Unleashing the Immune System to Attack Cancer
Immunotherapy is a treatment that uses the body's own natural defenses to fight cancer. White blood cells (T cells) that make up the immune system can be stimulated in several ways by specially designed drugs that allow them to recognize and kill cancer cells.
Early immunotherapy drugs worked in a general way by boosting the body’s immune system to fight cancer cells. However, recent research has discovered several proteins on the surface of T cells that act like a brake, or checkpoint, preventing them from attacking cancer cells.

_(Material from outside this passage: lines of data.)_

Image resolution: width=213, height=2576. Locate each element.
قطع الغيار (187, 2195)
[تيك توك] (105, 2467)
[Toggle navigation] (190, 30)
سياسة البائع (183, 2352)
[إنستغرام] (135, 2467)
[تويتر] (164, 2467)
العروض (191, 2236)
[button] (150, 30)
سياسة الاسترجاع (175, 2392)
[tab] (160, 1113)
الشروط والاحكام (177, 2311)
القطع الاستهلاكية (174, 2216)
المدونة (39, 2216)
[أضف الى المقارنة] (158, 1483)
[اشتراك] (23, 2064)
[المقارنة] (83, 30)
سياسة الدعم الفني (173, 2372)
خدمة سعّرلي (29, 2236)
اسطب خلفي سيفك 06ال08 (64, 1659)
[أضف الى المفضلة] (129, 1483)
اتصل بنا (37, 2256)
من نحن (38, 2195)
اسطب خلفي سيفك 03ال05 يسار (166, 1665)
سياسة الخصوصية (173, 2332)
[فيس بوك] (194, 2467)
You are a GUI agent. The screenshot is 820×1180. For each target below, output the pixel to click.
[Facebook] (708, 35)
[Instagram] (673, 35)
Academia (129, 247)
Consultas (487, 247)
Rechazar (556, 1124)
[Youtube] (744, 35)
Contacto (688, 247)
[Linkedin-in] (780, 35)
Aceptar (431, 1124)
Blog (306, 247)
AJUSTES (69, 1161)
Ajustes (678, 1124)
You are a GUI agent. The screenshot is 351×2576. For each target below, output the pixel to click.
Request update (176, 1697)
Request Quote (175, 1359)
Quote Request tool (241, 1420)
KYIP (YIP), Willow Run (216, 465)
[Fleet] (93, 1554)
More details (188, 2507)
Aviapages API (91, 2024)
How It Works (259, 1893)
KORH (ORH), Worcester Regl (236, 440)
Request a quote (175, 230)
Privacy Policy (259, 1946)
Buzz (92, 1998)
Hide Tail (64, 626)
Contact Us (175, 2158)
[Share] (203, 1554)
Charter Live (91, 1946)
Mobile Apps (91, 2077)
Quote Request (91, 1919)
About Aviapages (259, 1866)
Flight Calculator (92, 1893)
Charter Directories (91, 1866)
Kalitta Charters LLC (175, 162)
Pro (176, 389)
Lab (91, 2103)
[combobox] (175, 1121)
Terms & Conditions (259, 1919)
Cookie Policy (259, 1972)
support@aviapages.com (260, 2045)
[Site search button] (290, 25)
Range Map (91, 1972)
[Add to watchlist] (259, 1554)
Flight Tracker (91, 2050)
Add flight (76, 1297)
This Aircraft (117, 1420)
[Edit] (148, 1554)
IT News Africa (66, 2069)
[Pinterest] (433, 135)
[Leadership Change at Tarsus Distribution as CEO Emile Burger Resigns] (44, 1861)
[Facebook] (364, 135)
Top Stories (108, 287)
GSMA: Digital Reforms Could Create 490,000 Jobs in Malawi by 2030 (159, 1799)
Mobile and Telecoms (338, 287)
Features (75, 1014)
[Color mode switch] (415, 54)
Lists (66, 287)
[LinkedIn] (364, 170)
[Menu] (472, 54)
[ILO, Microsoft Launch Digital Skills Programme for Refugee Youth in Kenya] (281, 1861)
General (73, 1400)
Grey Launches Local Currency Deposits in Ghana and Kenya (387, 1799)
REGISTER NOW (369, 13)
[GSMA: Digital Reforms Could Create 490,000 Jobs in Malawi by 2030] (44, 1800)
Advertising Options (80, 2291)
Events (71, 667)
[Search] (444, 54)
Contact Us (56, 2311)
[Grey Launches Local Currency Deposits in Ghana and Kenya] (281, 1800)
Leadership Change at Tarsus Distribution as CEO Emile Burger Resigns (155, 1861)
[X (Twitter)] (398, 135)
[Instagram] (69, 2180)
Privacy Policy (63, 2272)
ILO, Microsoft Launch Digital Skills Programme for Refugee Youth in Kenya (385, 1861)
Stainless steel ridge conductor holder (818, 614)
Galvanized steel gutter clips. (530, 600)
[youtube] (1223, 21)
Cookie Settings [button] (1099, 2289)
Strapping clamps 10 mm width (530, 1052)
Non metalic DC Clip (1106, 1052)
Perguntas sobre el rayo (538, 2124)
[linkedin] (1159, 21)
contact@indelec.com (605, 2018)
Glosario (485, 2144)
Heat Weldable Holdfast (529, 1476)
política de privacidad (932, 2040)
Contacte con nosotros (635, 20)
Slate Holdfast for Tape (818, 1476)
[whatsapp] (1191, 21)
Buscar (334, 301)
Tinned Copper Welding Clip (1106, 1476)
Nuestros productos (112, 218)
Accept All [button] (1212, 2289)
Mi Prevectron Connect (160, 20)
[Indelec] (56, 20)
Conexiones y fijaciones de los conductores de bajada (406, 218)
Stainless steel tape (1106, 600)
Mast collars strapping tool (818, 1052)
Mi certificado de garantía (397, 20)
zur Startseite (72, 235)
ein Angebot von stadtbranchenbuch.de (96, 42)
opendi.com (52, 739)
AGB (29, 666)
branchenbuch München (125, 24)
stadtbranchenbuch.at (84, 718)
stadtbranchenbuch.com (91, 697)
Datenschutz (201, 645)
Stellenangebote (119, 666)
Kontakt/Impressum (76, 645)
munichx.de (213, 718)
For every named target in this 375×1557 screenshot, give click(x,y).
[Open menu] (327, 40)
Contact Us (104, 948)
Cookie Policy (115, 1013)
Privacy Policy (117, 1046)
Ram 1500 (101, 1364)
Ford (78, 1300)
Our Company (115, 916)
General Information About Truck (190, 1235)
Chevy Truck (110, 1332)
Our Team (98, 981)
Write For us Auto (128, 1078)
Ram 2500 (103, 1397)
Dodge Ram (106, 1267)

CTLA-4 is one such checkpoint. Research on CTLA-4 led scientist Jim Allison in 1996 to propose blocking the protein as a cancer therapy. The findings by Allison, now chair of immunology at MD Anderson, led to the development and approval of ipilimumab, an immune checkpoint inhibitor that turns off CTLA-4 and allows the T cells to do their work. Ipilimumab has extended survival in patients with advanced melanoma.
Another checkpoint is PD-1, discovered in 2000. Several drugs have been developed to turn off PD-1 in many types of cancer, allowing existing T cells near the tumor to attack. Researchers continue to identify more checkpoints that can be exploited to fight cancer.
Adoptive cell therapy (ACT) approaches work in two ways. One method takes a patient’s own immune cells that recognize and attack cancer but are too few to succeed, multiplies their number to billions of cells in the lab, and then gives them back to patients. Another method genetically engineers a patient’s immune cells in the lab to recognize and attack their own specific cancer, expands their number and reinfuses them in the patient. Both methods are being developed in clinical trials for solid tumors and blood cancers.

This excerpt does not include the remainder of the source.